Black Birch is part of the BlackBirch Capital Inc. group of companies. BlackBirch Capital is a private merchant bank. For more information see www.blackbirchcap.com.

Cautionary Note

Completion of the Qualifying Transaction is subject to a number of conditions including, but not limited to, Exchange acceptance and if applicable pursuant to Exchange Requirements, majority of the minority shareholder approval. Where applicable, the Qualifying Transaction cannot close until the required shareholder approval is obtained. There can be no assurance that the Qualifying Transaction will be completed as proposed, or at all.

Investors are cautioned that, except as disclosed in the management information circular or filing statement to be prepared in connection with the Qualifying Transaction, any information released or received with respect to the Qualifying Transaction may not be accurate or complete and should not be relied upon.

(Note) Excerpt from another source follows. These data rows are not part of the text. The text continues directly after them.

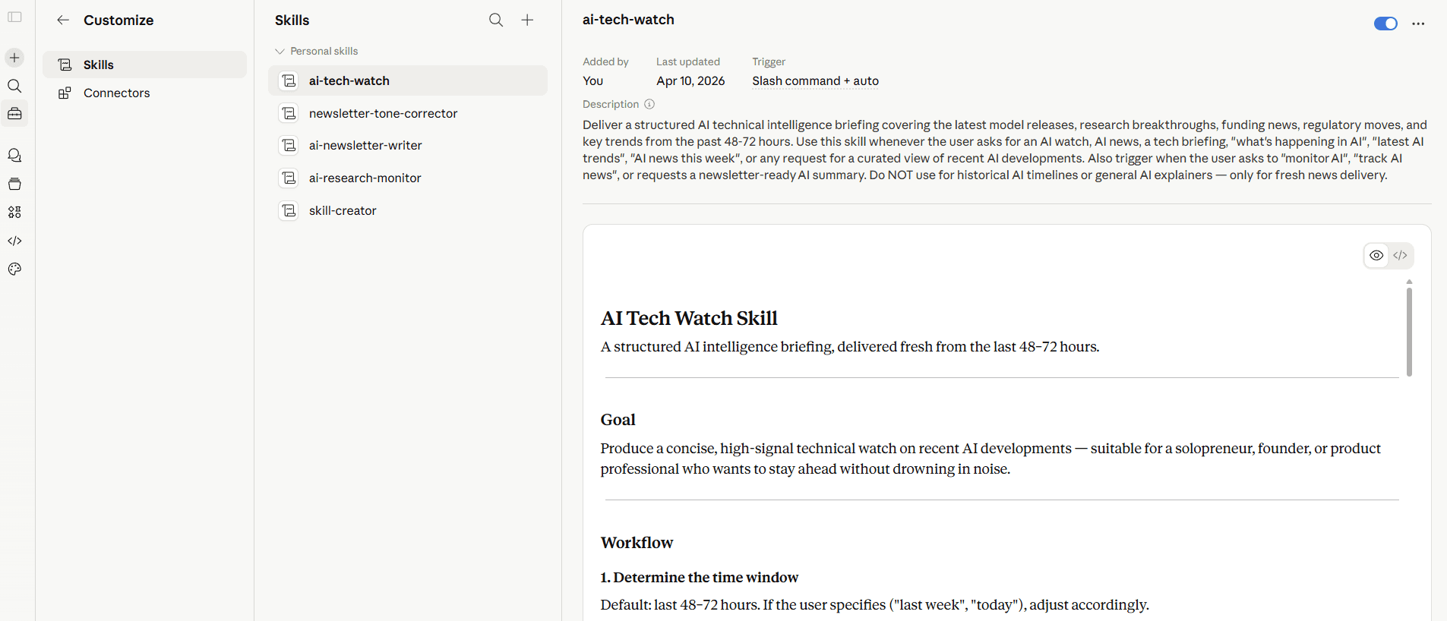Image resolution: width=1447 pixels, height=621 pixels.
Task: Add a new skill with plus icon
Action: coord(527,20)
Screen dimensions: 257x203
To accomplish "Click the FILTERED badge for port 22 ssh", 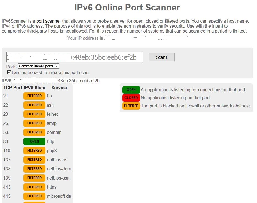I will [x=34, y=105].
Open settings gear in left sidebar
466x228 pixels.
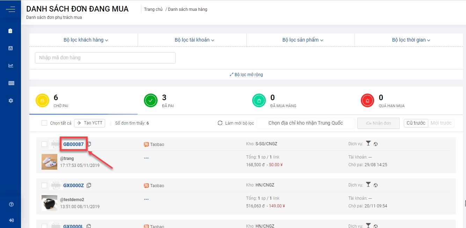point(11,101)
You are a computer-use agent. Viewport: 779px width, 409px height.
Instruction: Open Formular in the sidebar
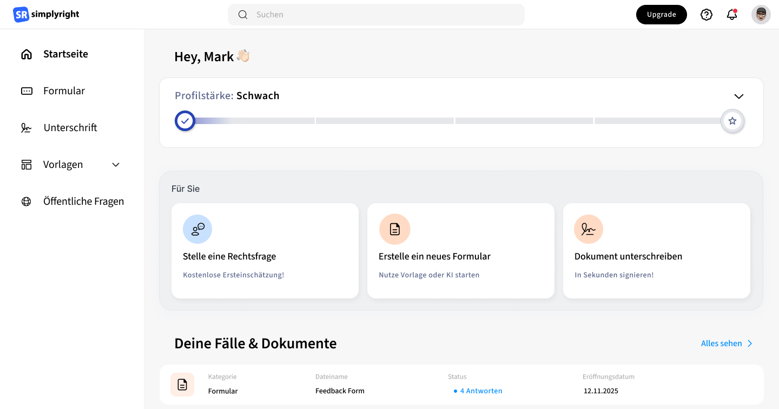coord(64,91)
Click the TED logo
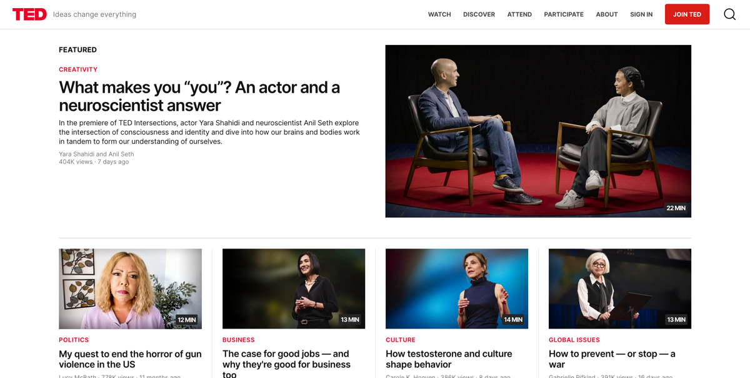Screen dimensions: 750x378 [x=29, y=14]
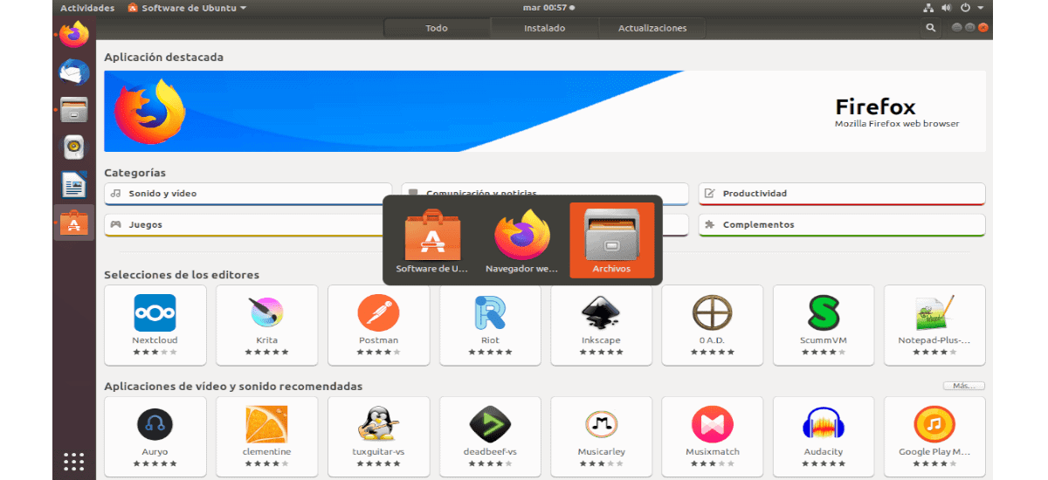Choose Archivos in the window switcher
This screenshot has width=1048, height=480.
(x=611, y=240)
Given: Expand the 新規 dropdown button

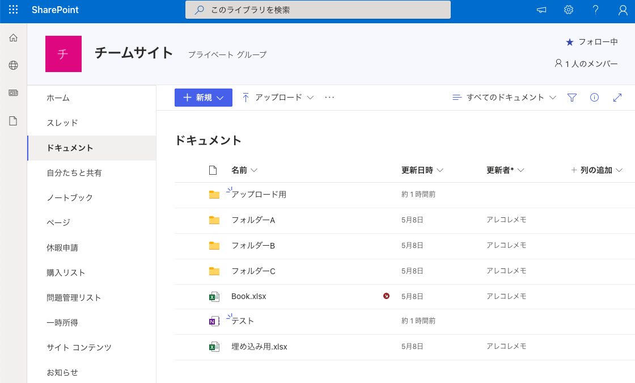Looking at the screenshot, I should tap(203, 98).
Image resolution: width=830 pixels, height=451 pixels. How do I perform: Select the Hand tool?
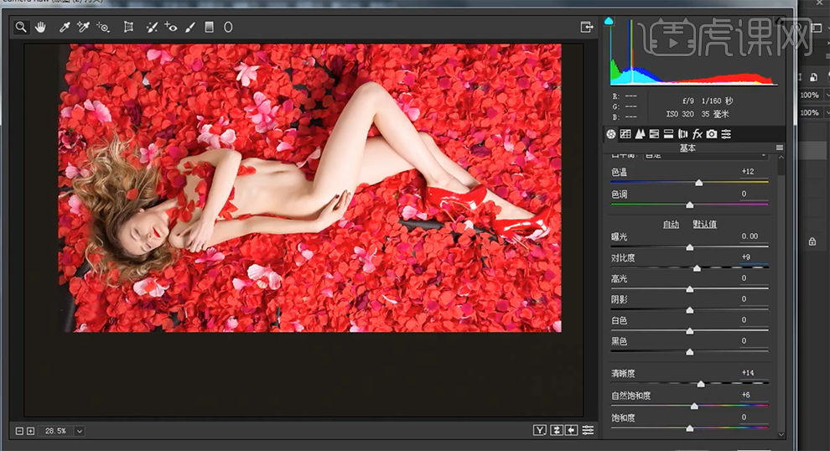click(x=40, y=27)
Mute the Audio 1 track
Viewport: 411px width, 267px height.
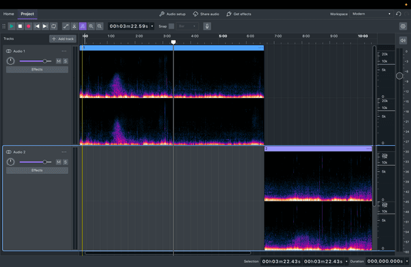coord(58,61)
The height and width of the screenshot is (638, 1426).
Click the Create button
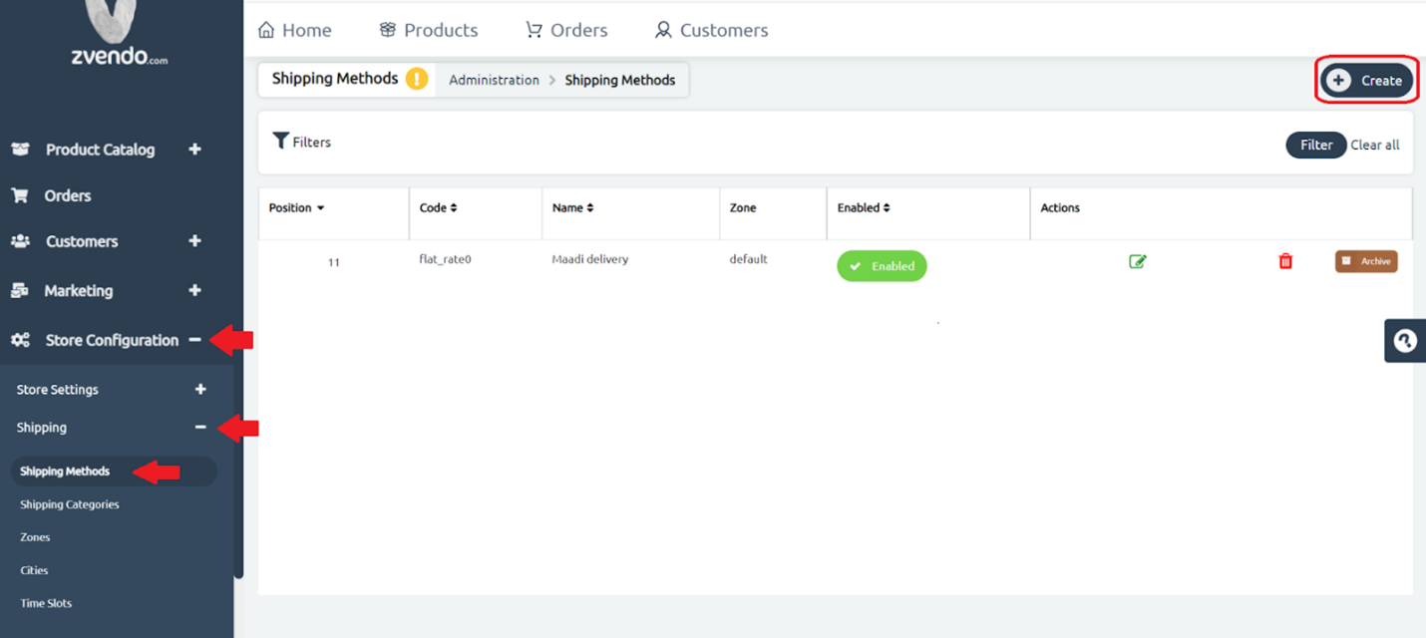click(1367, 81)
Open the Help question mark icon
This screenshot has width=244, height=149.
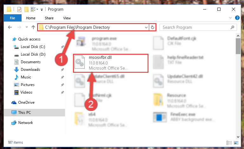[x=237, y=18]
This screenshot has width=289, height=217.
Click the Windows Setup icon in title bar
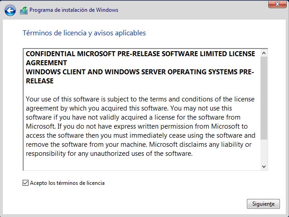pyautogui.click(x=24, y=10)
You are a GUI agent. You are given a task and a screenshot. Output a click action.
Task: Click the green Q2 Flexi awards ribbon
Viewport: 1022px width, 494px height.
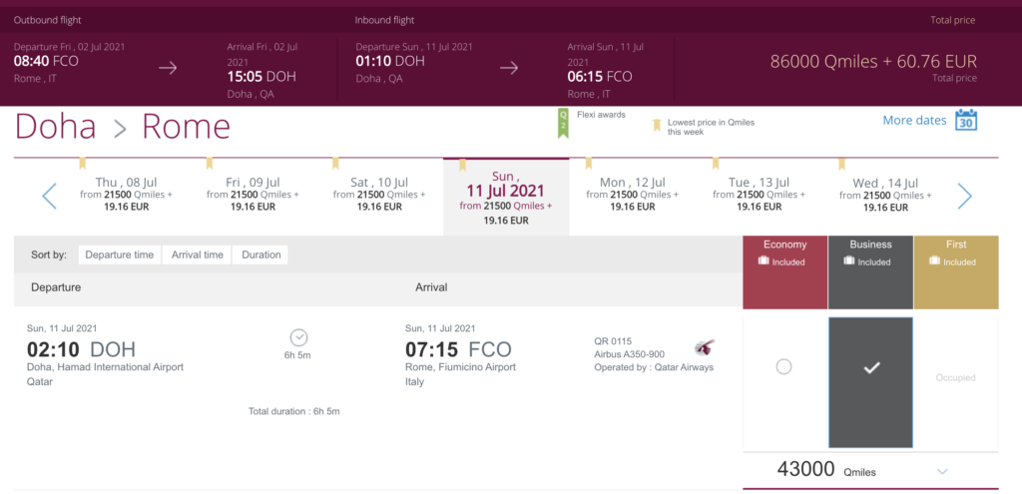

Trading in the securities of a capital pool company should be considered highly speculative.

Neither the TSX Venture nor its Regulation Services Provider (as that term is defined in the policies of the TSX Venture) has in any way passed upon the merits of the proposed transaction and has neither approved nor disapproved of the contents of this release.

This press release does not constitute and the subject matter hereof is not, an offer for sale or a solicitation of an offer to buy, in the United States or to any "U.S Person" (as such term is defined in Regulation S under the U.S. Securities Act of 1933, as amended (the "1933 Act")) of any equity or other securities of the Company. The securities of the Resulting Issuer to be issued in connection with the QT Financing have not been registered under the 1933 Act and may not be offered or sold in the United States (or to a U.S. Person) absent registration under the 1933 Act or an applicable exemption from the registration requirements of the 1933 Act.

NOT FOR DISSEMINATION IN THE UNITED STATES OR FOR DISTRIBUTION TO U.S. NEWSWIRE SERVICES AND DOES NOT CONSTITUTE AN OFFER OF THE SECURITIES DESCRIBED HEREIN.